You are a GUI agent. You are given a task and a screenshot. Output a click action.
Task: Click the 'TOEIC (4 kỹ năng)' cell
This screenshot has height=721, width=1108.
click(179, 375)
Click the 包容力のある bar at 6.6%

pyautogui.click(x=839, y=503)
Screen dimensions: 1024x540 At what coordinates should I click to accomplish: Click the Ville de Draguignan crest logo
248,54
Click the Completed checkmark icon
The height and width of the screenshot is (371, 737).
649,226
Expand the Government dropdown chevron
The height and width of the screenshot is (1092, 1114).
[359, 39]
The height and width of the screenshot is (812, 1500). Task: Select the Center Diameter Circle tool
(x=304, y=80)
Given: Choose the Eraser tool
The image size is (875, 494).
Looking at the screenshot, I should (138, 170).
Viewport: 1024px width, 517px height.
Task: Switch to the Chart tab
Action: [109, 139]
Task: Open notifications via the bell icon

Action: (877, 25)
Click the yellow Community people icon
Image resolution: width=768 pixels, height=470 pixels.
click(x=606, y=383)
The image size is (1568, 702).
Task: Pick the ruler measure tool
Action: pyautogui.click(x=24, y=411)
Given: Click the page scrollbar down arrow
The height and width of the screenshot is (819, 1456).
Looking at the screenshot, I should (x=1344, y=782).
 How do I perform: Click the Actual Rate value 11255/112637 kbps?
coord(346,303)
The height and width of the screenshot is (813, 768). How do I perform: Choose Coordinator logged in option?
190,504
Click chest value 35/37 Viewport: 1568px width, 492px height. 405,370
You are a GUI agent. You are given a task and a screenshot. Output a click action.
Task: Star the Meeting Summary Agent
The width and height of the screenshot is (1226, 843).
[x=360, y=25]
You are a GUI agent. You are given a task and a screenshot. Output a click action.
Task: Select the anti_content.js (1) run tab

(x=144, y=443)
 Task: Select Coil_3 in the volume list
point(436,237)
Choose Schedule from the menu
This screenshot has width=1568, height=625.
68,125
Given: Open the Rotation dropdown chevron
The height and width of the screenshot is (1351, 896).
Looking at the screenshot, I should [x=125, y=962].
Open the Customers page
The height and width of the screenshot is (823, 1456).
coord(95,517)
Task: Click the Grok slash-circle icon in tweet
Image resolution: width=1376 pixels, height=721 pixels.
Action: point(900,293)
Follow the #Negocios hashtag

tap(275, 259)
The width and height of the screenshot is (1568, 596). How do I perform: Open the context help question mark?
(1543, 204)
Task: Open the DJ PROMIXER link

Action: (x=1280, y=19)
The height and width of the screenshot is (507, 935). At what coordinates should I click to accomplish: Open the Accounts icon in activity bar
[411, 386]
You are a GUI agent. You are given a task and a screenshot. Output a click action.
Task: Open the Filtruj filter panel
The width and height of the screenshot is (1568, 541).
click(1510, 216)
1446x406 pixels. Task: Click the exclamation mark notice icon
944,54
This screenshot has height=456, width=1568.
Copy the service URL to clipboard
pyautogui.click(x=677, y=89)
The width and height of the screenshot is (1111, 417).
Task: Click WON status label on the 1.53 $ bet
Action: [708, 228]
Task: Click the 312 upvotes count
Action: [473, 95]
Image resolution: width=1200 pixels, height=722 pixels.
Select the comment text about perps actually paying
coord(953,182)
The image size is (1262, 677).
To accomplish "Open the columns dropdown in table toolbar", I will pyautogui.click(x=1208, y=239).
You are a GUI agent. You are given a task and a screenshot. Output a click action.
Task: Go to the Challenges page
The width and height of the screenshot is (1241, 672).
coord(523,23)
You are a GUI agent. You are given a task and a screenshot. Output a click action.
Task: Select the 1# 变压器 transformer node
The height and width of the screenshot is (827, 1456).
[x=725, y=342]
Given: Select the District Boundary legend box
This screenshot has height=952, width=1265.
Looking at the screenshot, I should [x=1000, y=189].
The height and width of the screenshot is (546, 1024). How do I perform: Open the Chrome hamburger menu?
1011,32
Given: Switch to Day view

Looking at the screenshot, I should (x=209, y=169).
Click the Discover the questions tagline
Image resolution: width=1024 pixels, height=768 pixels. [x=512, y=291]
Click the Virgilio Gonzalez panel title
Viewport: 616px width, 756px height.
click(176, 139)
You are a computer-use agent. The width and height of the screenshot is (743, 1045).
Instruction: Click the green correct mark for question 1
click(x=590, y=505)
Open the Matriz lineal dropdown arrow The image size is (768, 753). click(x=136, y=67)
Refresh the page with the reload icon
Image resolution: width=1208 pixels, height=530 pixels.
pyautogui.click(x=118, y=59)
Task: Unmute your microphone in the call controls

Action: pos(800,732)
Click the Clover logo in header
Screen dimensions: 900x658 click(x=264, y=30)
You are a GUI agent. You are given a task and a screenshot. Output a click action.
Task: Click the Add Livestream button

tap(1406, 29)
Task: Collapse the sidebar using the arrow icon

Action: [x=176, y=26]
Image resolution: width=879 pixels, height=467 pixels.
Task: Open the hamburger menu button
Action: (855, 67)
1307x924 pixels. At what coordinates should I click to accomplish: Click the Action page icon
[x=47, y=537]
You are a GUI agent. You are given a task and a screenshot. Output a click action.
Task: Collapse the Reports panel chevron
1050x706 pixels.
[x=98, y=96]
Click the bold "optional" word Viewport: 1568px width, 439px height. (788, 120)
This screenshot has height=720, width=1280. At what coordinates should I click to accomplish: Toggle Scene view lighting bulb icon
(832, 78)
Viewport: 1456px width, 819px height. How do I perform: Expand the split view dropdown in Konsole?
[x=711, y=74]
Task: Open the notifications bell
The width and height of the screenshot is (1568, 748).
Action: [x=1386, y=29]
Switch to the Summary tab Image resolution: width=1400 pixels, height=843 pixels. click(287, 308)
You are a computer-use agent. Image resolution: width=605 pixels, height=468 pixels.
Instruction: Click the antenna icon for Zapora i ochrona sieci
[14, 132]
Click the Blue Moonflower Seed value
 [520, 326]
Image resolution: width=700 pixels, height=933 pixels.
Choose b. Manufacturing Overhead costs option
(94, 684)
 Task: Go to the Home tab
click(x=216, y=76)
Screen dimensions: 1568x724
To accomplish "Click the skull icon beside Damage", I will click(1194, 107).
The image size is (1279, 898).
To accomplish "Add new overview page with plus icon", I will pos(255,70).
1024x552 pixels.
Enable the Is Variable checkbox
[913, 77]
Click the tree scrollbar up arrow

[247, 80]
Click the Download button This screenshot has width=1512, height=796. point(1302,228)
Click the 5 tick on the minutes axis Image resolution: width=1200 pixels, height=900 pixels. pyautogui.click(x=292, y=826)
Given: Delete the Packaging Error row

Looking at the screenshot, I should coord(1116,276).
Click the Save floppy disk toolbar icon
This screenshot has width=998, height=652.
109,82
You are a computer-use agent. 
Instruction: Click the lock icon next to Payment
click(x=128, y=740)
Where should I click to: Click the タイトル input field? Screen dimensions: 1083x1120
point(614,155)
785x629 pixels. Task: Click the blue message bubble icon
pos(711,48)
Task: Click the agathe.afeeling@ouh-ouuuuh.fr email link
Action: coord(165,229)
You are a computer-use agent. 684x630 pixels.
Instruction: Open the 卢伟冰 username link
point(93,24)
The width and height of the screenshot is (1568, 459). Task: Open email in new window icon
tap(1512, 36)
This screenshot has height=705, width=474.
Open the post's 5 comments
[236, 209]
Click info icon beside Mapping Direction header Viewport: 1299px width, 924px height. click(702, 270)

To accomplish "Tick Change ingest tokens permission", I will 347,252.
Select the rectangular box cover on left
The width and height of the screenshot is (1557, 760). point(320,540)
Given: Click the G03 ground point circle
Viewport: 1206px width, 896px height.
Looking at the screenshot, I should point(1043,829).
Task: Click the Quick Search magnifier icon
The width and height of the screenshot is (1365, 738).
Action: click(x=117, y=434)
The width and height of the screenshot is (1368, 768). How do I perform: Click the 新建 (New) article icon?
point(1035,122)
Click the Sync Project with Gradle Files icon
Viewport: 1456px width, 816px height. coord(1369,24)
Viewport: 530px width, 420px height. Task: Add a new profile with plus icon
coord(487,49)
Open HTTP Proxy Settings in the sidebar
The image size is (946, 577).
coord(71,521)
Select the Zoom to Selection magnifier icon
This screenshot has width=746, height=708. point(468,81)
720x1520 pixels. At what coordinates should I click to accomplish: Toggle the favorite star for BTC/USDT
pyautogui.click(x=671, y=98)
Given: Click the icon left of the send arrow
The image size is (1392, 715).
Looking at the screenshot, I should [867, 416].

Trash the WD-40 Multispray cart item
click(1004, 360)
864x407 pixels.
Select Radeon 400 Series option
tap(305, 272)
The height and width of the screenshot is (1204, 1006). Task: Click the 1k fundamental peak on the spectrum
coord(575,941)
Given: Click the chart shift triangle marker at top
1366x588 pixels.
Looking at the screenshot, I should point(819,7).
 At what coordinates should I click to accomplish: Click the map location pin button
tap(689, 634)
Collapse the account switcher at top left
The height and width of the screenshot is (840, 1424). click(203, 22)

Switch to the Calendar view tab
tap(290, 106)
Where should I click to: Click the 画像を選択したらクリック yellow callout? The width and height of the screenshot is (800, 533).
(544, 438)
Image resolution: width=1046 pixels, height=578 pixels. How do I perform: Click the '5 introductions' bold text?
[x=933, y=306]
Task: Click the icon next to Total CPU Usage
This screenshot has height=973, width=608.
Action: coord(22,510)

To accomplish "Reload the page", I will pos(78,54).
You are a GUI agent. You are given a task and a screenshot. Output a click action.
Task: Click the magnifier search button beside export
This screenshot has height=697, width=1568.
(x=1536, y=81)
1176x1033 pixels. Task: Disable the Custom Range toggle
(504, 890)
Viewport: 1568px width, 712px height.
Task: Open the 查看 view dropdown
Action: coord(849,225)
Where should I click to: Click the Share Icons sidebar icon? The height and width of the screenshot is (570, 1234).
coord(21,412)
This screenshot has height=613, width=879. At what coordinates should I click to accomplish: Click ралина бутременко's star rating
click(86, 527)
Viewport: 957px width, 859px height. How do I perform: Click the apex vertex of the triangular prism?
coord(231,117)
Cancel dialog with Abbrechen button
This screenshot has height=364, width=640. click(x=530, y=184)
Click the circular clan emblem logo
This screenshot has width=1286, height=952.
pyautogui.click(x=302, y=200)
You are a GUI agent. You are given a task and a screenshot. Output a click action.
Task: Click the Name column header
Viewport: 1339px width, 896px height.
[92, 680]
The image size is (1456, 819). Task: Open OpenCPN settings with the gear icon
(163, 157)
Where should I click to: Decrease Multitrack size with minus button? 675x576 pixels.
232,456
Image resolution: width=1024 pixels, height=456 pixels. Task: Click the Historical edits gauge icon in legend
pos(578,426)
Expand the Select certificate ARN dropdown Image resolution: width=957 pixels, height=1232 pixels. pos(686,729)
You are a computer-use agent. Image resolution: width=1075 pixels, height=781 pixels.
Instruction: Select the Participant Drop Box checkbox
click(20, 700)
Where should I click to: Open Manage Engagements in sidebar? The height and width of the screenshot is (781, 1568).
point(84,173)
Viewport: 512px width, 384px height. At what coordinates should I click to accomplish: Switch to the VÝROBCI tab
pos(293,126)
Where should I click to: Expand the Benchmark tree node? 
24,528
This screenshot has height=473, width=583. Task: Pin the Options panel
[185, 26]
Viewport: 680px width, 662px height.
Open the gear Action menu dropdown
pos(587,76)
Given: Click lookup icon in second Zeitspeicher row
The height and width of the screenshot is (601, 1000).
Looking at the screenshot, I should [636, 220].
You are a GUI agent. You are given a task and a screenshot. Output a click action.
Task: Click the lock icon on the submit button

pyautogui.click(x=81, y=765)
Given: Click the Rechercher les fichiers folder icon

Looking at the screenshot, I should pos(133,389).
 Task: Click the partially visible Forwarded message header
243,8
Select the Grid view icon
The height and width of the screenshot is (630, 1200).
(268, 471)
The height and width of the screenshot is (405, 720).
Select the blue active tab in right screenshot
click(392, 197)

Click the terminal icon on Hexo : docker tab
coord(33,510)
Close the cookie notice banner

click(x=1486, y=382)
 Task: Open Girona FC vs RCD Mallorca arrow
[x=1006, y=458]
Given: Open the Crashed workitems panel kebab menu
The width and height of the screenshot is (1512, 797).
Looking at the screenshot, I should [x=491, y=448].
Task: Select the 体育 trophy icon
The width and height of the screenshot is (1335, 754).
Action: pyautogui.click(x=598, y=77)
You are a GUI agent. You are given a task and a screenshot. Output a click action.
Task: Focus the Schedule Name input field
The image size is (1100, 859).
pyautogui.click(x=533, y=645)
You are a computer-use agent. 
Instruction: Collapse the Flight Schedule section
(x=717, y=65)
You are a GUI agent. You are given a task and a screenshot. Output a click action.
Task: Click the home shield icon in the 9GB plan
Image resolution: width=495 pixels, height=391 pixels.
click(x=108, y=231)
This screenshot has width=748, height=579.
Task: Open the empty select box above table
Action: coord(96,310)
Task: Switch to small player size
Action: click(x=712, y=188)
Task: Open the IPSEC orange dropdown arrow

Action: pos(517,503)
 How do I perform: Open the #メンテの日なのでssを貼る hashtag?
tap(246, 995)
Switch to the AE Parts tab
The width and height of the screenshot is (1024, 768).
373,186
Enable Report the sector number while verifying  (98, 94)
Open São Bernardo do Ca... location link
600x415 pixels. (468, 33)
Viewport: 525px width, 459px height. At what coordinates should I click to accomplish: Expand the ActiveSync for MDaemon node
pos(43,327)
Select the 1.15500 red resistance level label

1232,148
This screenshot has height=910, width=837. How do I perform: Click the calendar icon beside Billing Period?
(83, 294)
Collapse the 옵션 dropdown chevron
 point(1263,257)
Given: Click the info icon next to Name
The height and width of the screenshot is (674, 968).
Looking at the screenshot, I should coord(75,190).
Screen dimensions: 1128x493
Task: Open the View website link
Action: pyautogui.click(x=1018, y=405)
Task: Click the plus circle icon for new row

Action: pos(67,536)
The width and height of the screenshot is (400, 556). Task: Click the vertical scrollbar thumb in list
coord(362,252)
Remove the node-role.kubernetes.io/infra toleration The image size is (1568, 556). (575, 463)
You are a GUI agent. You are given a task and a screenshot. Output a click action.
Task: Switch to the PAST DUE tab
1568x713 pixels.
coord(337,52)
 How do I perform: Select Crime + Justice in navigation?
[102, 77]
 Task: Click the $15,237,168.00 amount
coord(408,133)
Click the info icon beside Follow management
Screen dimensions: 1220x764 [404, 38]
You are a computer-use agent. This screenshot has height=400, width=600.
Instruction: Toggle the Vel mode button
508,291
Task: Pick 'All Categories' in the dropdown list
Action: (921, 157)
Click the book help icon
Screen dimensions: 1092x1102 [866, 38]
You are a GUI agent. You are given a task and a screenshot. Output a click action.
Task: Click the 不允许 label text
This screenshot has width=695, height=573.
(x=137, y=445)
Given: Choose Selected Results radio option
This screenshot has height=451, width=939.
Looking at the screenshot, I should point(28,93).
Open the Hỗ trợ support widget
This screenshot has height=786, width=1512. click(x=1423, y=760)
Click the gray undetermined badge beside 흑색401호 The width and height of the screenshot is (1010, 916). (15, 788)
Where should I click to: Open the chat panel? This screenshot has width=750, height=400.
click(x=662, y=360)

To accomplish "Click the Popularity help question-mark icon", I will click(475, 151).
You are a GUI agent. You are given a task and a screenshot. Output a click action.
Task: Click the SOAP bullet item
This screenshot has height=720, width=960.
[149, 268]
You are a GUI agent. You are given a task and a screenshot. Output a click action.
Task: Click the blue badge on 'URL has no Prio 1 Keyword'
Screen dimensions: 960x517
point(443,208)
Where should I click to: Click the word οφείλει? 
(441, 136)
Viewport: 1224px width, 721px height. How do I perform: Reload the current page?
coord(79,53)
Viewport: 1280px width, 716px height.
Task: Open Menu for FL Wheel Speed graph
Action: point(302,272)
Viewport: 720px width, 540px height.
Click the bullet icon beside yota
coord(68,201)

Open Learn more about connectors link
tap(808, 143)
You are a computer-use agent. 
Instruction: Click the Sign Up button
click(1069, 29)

# What needs to be done
Can you give everything from the line containing "How do I perform: Open the #メンテの日なのでssを貼る" down to the line containing "Screen dimensions: 1220x764 [404, 38]" again, swapping "chevron" for "arrow" and leaving the rest unchanged?

# Task solution
 How do I perform: Open the #メンテの日なのでssを貼る hashtag?
tap(246, 995)
Switch to the AE Parts tab
The width and height of the screenshot is (1024, 768).
373,186
Enable Report the sector number while verifying  (98, 94)
Open São Bernardo do Ca... location link
600x415 pixels. (468, 33)
Viewport: 525px width, 459px height. At what coordinates should I click to accomplish: Expand the ActiveSync for MDaemon node
pos(43,327)
Select the 1.15500 red resistance level label

1232,148
This screenshot has height=910, width=837. How do I perform: Click the calendar icon beside Billing Period?
(83, 294)
Collapse the 옵션 dropdown arrow
 point(1263,257)
Given: Click the info icon next to Name
The height and width of the screenshot is (674, 968).
Looking at the screenshot, I should coord(75,190).
Screen dimensions: 1128x493
Task: Open the View website link
Action: pyautogui.click(x=1018, y=405)
Task: Click the plus circle icon for new row

Action: pos(67,536)
The width and height of the screenshot is (400, 556). Task: Click the vertical scrollbar thumb in list
coord(362,252)
Remove the node-role.kubernetes.io/infra toleration The image size is (1568, 556). (575, 463)
You are a GUI agent. You are given a task and a screenshot. Output a click action.
Task: Switch to the PAST DUE tab
1568x713 pixels.
coord(337,52)
 How do I perform: Select Crime + Justice in navigation?
[102, 77]
 Task: Click the $15,237,168.00 amount
coord(408,133)
Click the info icon beside Follow management
Screen dimensions: 1220x764 [404, 38]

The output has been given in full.